Question de M. CLÉACH Marcel-Pierre (Sarthe - UMP) publiée le 28/02/2013

M. Marcel-Pierre Cléach appelle l'attention de M. le ministre de l'éducation nationale sur la très vive inquiétude manifestée par l'ensemble des enseignants du privé suite aux dispositions que Mme la ministre des affaires sociales a indiqué vouloir prendre pour équilibrer leur régime additionnel de retraite.

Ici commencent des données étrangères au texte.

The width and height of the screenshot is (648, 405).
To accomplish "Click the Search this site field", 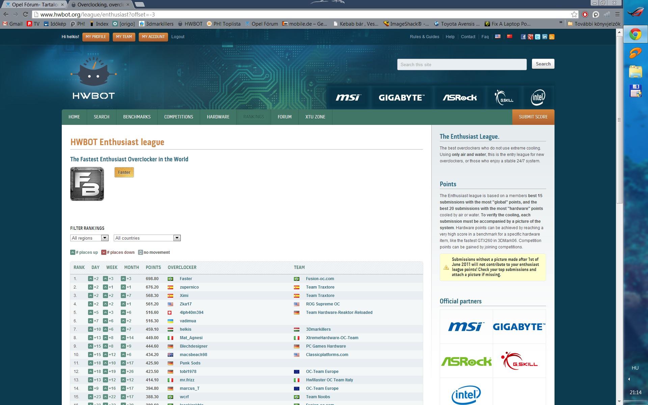I will click(x=461, y=64).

Créé par la loi n° 2005-5 du 5 janvier 2005 dite loi Censi, ce régime additionnel a été adopté à l'unanimité par le Parlement. La loi Censi prévoit notamment un mécanisme permettant aux pensions du privé de rattraper en 20 ans celles du public. En effet, selon une étude réalisée en 2005 par son ministère, les enseignants des établissements privés disposaient en moyenne d'une pension de retraite inférieure de 20 % à celle de leurs collègues de l'enseignement public.

Il lui rappelle que depuis cette loi les enseignants du privé ont le statut d'agent de l'État, qu'elle est en parfaite adéquation avec l'esprit de parité inscrit dans la loi de 1959, dite loin Debré, et que lors de sa campagne électorale, le président de la République a indiqué ne pas vouloir remettre en cause l'école privée.

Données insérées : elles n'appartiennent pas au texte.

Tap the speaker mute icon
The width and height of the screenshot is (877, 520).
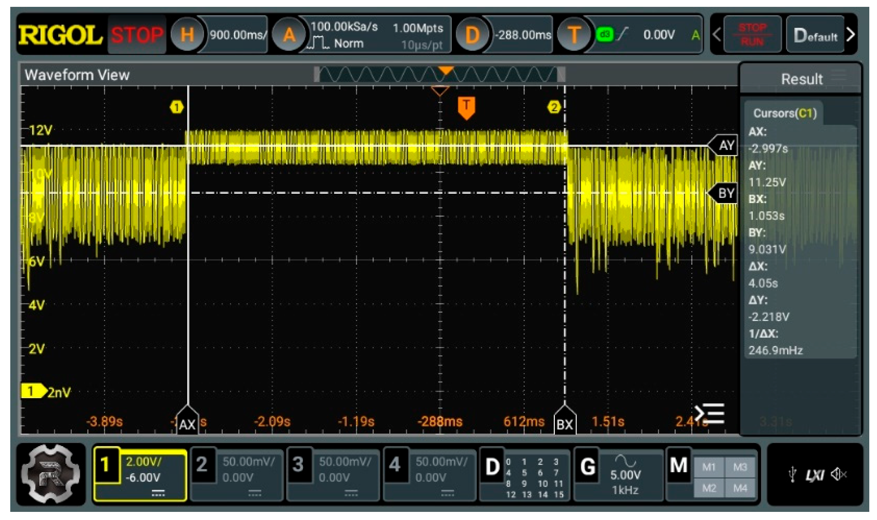point(838,474)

À ce jour, cette retraite additionnelle octroie aux enseignants du privé une prime de 8 % sur leur pension de base. En 2015, elle doit passer à 9 % puis à 10 % en 2020. Mais la situation financière de ce régime est aujourd'hui très préoccupante, ce qui a conduit la Cour des comptes à alerter par référé le Gouvernement sur le risque d'un exercice déficitaire du régime dès 2013 et d'un épuisement de ses réserves en 2019.

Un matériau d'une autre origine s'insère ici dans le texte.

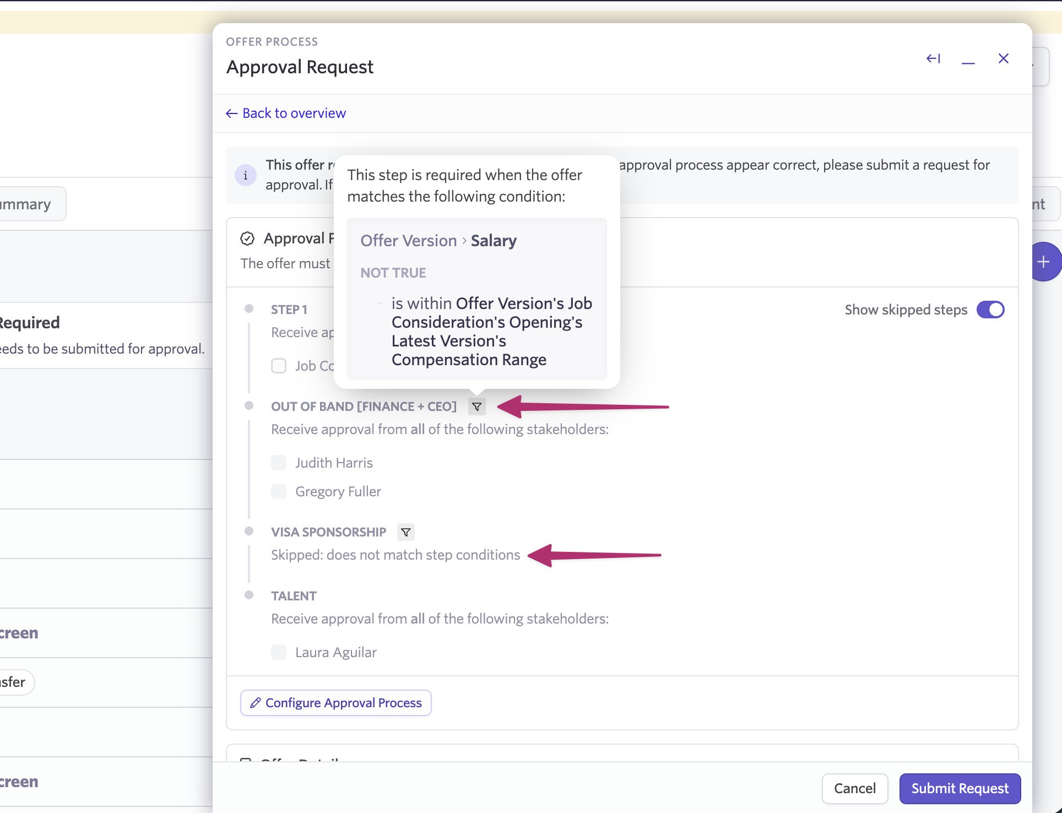Click the approval checkmark badge icon

pos(247,239)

Pour remédier à cette situation, Mme la Ministre des affaires sociales indique dans son courrier réponse vouloir remanier en profondeur le régime à compter du 1er janvier 2013. Il est ainsi proposé : une action sur le taux de pension des maîtres ayant acquis des droits gratuits ; le gel du montant des pensions liquidées ; le gel du calendrier de la montée en charge du taux de pension en stabilisant son taux à 8 % (alors qu'il devait être porté à 10 %) et, enfin, un relèvement des cotisations des actifs.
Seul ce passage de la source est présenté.